> _Exercise_
Copy out, word for word, the lines of the entries that run from the line containing "Select Host Keys" through the line containing "Action: click(x=759, y=121)", both included.

══ Provided records ══

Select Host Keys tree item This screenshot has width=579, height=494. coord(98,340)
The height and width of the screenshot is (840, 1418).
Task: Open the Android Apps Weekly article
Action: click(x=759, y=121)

═══
══ Provided records ══

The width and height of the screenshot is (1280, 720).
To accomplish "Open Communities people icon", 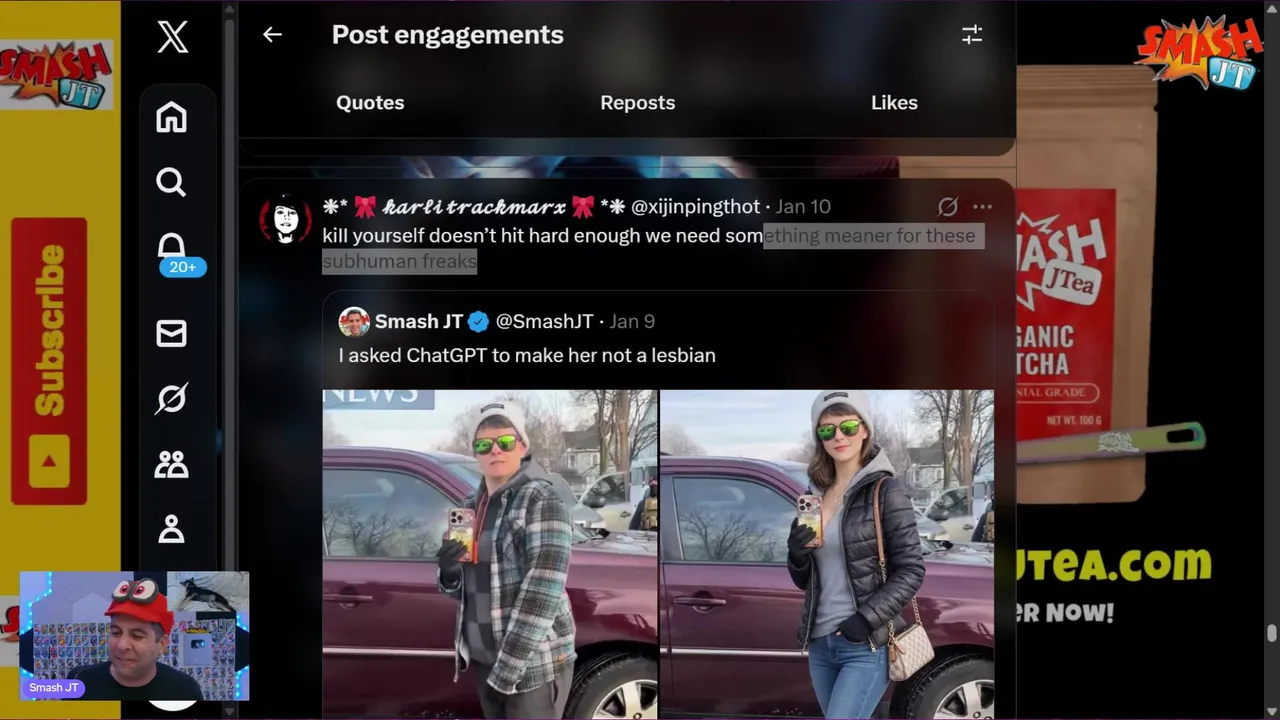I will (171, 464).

═══

> _Solution to this task_
Select Host Keys tree item This screenshot has width=579, height=494. coord(98,340)
The height and width of the screenshot is (840, 1418).
Task: Open the Android Apps Weekly article
Action: click(x=759, y=121)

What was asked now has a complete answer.